We offer a free museum tour in the permanent exhibition area by volunteer guides who speak Japanese, English, Chinese, Korean, French, German, Spanish, or Russian. Guides in certain languages may not be available everyday, so it is recommended to make a reservation, preferably two weeks prior to your scheduled visit. Currently 230 volunteers are registered as museum guides, in a wide range of ages from 20s to 80s. Each of our guides has their own unique style of guiding to please visitors. All of our guides have taken a 4-month training course before starting their work and continue to study and improve their knowledge by themselves. They are all hardworking, and our museum cannot do without them.

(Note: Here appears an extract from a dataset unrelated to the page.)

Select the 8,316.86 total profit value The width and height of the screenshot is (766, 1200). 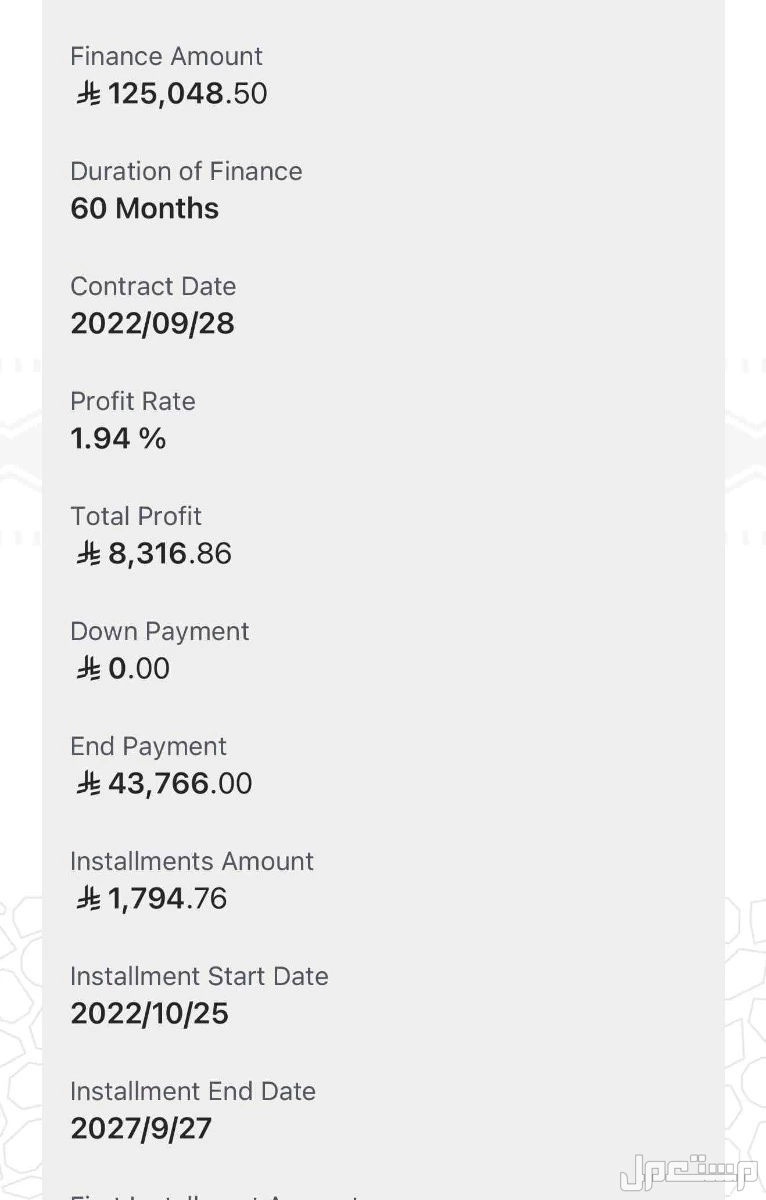[x=170, y=554]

As our guests come from around the world, we would like to increase the variety of languages our guides can offer. We believe our guide service is providing a great opportunity for foreign visitors to learn about the history of Japan in their own languages. For the guides, on the other hand, offering a good service and making foreign visitors happy becomes a great reward, which further encourages them to serve foreign visitors better and introduce them to the friendly side of Tokyo. This is what the greatest benefit of having volunteer museum guides comes from. We would be grateful if the Edo-Tokyo Museum becomes a place where Japanese and foreign people meet and build friendships.
We were invited to join a family from the United States who had requested a tour. Our guide, Mr. Kiyokawa, described the exhibits passionately with gestures, which was the reflection of his true hospitality and enthusiasm for satisfying his guests. The American guests were also excited to see "fundoshi," "hachimaki," and other displays that Mr. Kiyokawa explained. We interviewed Mr. Kiyokawa and asked him to tell us about his experience as a museum guide.
I worked for a trading company and was using English everyday before I retired. I wanted to do something in which I could make use of my English skills, and that's why I started volunteering as a guide at the museum. I have guided visitors from Europe and the United States, as well as from some Asian countries such as the Philippines, Indonesia, and Singapore. The tour usually takes about an hour and a half, and I spend about an hour in the Edo zone and a half hour in the Tokyo zone. With some avid guests, the tour could take as long as two hours. I normally lead two tours and sometimes three tours a day.
Everyone listens to me very seriously. Many guests are the first-time tourists to Japan and seem to have difficulty in understanding the relationship between Shogun and Emperor. One of the frequent questions I am asked is why the Tokugawa Shogunate returned the regime to the Emperor. They are also interested in the sakoku (seclusion) policy during the Edo period and why only Holland and China were allowed for trading. Foreign guests who reside in Japan are interested in the Tokyo zone as well. They know that Japan is prone to earthquakes and listen to the story of the Great Kanto Earthquake with a sense of reality. They are also impressed to learn how quickly Japan recovered after the war.
There is no manual for the museum guides, so each guide including myself self-studies about the exhibits every time they change. I always attend to "Edohaku Culture" workshops, which are held three to four times monthly. The workshops are very helpful to improve my knowledge as a guide, and I always enjoy listening to the lectures by the museum curators. For me, this has been the greatest opportunity of lifelong learning. I can please foreign guests while continuing to learn about Edo I love to know more. There were not many cities in the early 18th century where a million people lived and 70 percent of them were able to read and write. It makes me proud when I am able to explain the distinguished history of Edo to our visitors. I am looking forward to meeting more guests from overseas and help them understand all the attractions of the city of Edo and Tokyo by offering an easy, friendly tour.